=== Section Start ===

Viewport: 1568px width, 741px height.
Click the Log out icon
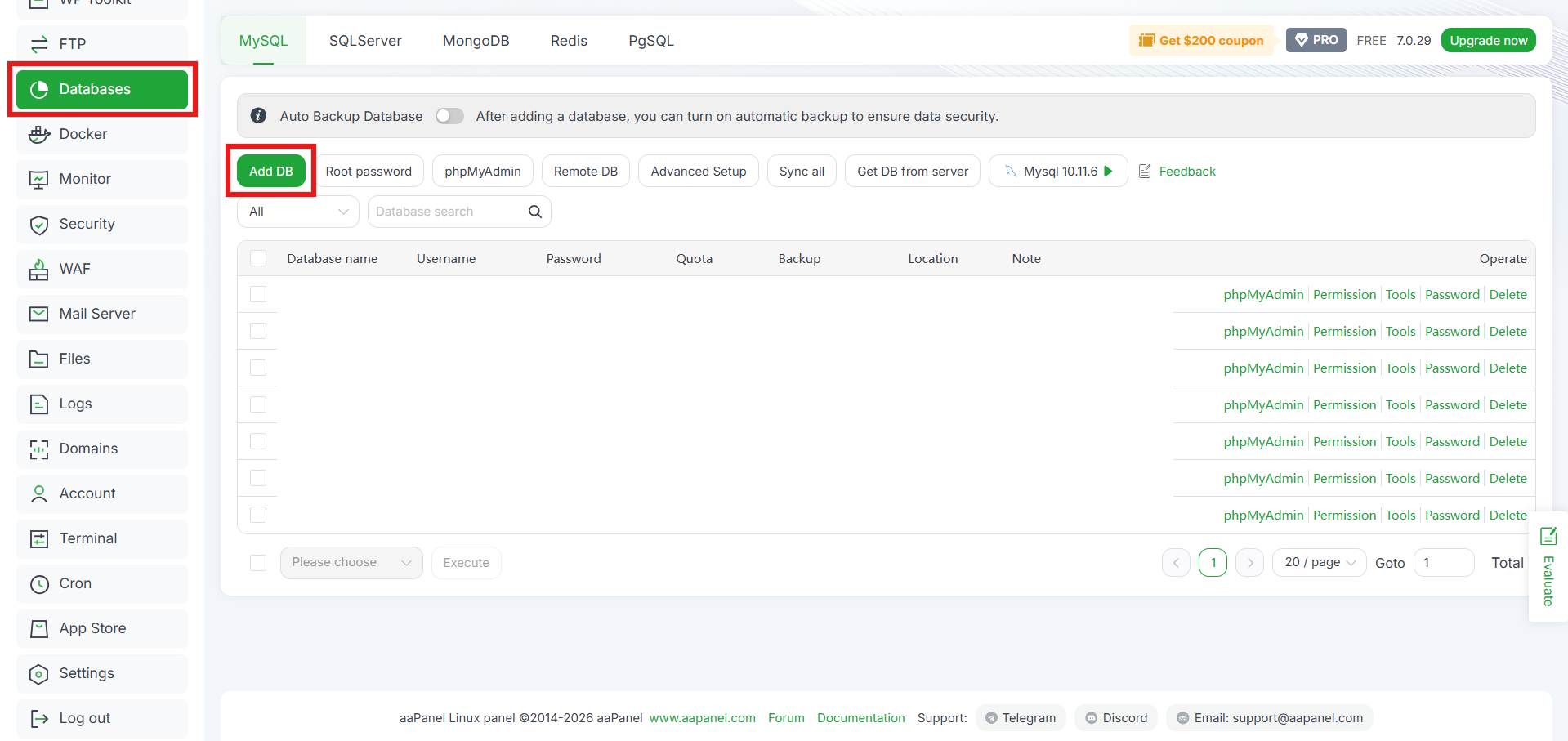[x=38, y=719]
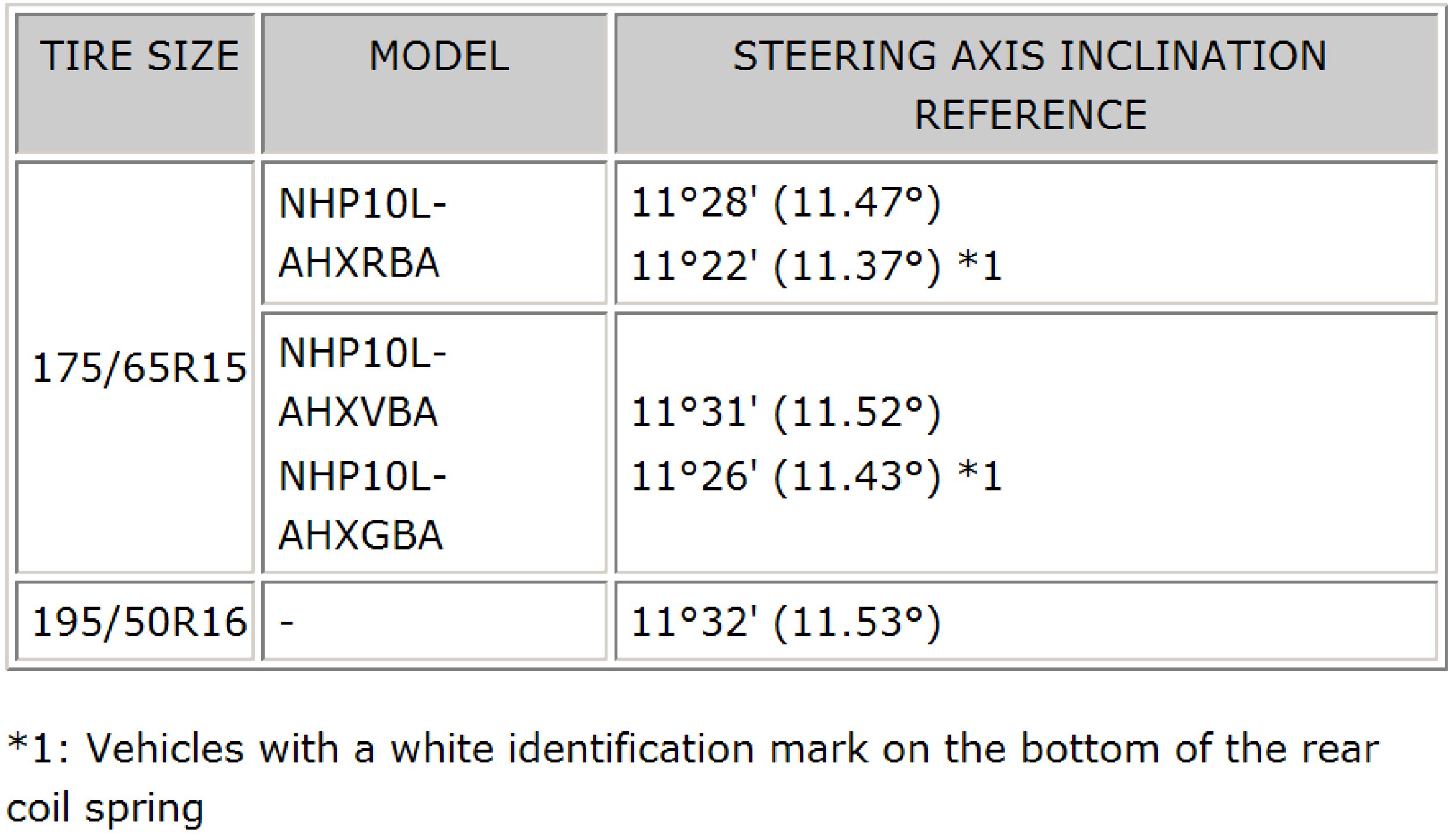Select the 195/50R16 tire size cell
Image resolution: width=1448 pixels, height=840 pixels.
[x=139, y=622]
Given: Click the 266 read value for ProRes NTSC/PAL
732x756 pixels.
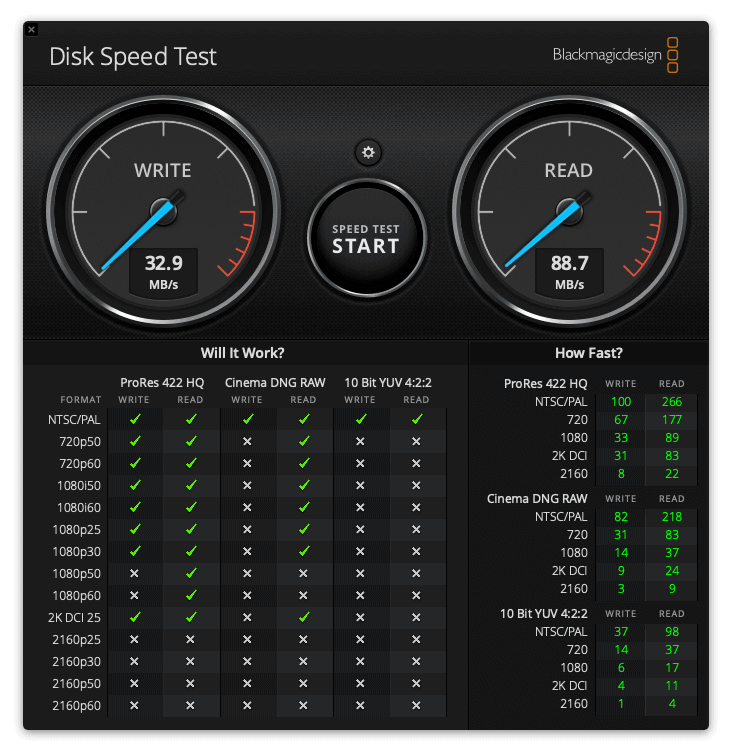Looking at the screenshot, I should 671,402.
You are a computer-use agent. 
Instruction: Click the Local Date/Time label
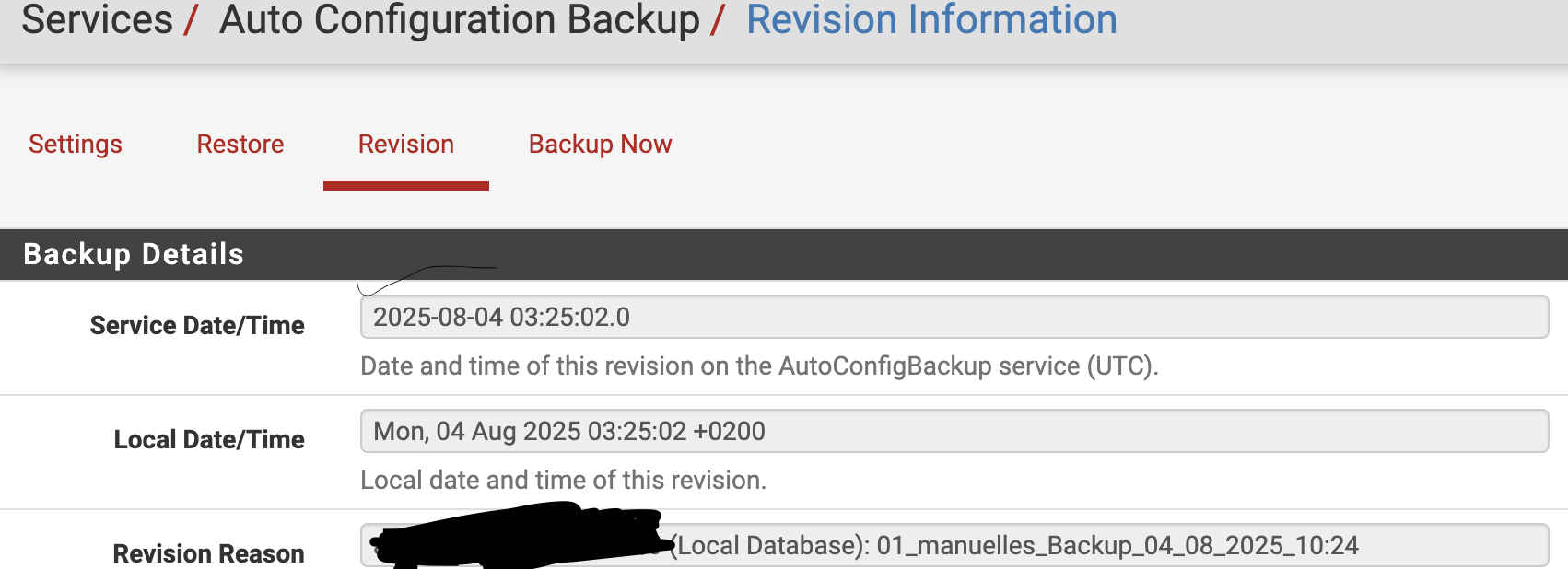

=== Section End ===

**Problem requirements**
Every record above must be repeated exactly, with the pictures dropped.

**Response**
Viewport: 1568px width, 741px height.
Click the Log out icon
[x=38, y=719]
Select the 195/50R16 tire size cell
Image resolution: width=1448 pixels, height=840 pixels.
[x=139, y=622]
Given: Click the 266 read value for ProRes NTSC/PAL
732x756 pixels.
Looking at the screenshot, I should 671,402.
You are a computer-use agent. 
Instruction: Click the Local Date/Time label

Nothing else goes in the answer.